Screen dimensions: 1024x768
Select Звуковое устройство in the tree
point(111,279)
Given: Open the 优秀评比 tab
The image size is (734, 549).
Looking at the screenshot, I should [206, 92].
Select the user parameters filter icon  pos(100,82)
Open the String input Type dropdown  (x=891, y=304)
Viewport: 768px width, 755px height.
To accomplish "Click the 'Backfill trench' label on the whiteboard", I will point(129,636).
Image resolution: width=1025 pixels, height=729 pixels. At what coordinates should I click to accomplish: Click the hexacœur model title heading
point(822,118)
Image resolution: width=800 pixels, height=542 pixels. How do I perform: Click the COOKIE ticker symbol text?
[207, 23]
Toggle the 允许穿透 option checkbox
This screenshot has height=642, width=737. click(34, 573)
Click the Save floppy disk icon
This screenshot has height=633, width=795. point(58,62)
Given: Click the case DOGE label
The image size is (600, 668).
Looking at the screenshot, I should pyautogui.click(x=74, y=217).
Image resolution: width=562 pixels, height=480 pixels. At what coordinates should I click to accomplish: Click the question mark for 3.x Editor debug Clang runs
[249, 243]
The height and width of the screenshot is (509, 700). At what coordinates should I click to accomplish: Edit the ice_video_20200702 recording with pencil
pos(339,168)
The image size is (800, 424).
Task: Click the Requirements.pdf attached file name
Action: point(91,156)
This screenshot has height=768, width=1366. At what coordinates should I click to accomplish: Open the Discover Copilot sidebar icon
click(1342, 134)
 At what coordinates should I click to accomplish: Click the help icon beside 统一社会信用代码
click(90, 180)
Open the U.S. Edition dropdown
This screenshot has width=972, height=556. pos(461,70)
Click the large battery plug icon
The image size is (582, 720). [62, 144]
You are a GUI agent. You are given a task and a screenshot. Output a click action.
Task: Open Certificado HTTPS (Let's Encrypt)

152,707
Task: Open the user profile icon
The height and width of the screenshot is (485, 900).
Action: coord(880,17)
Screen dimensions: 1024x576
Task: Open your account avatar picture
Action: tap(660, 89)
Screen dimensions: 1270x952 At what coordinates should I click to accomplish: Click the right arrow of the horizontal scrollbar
━━━━━━
**Work instruction**. Please copy the data above in its entirety, exactly as written.

**Response to the exercise**.
Screen dimensions: 1024x768
Select Звуковое устройство in the tree
point(111,279)
Given: Open the 优秀评比 tab
The image size is (734, 549).
Looking at the screenshot, I should [206, 92].
Select the user parameters filter icon  pos(100,82)
Open the String input Type dropdown  (x=891, y=304)
Viewport: 768px width, 755px height.
To accomplish "Click the 'Backfill trench' label on the whiteboard", I will point(129,636).
Image resolution: width=1025 pixels, height=729 pixels. At what coordinates should I click to accomplish: Click the hexacœur model title heading
point(822,118)
Image resolution: width=800 pixels, height=542 pixels. How do I perform: Click the COOKIE ticker symbol text?
[207, 23]
Toggle the 允许穿透 option checkbox
This screenshot has height=642, width=737. click(34, 573)
Click the Save floppy disk icon
This screenshot has height=633, width=795. point(58,62)
Given: Click the case DOGE label
The image size is (600, 668).
Looking at the screenshot, I should pyautogui.click(x=74, y=217).
Image resolution: width=562 pixels, height=480 pixels. At what coordinates should I click to accomplish: Click the question mark for 3.x Editor debug Clang runs
[249, 243]
The height and width of the screenshot is (509, 700). At what coordinates should I click to accomplish: Edit the ice_video_20200702 recording with pencil
pos(339,168)
The image size is (800, 424).
Task: Click the Requirements.pdf attached file name
Action: point(91,156)
This screenshot has height=768, width=1366. At what coordinates should I click to accomplish: Open the Discover Copilot sidebar icon
click(1342, 134)
 At what coordinates should I click to accomplish: Click the help icon beside 统一社会信用代码
click(90, 180)
Open the U.S. Edition dropdown
This screenshot has width=972, height=556. pos(461,70)
Click the large battery plug icon
The image size is (582, 720). [62, 144]
You are a GUI agent. You are given a task and a screenshot. Output a click action.
Task: Open Certificado HTTPS (Let's Encrypt)

152,707
Task: Open the user profile icon
The height and width of the screenshot is (485, 900).
Action: coord(880,17)
Screen dimensions: 1024x576
Task: Open your account avatar picture
Action: tap(660, 89)
Screen dimensions: 1270x952 At what coordinates should I click to accomplish: Click the right arrow of the horizontal scrollbar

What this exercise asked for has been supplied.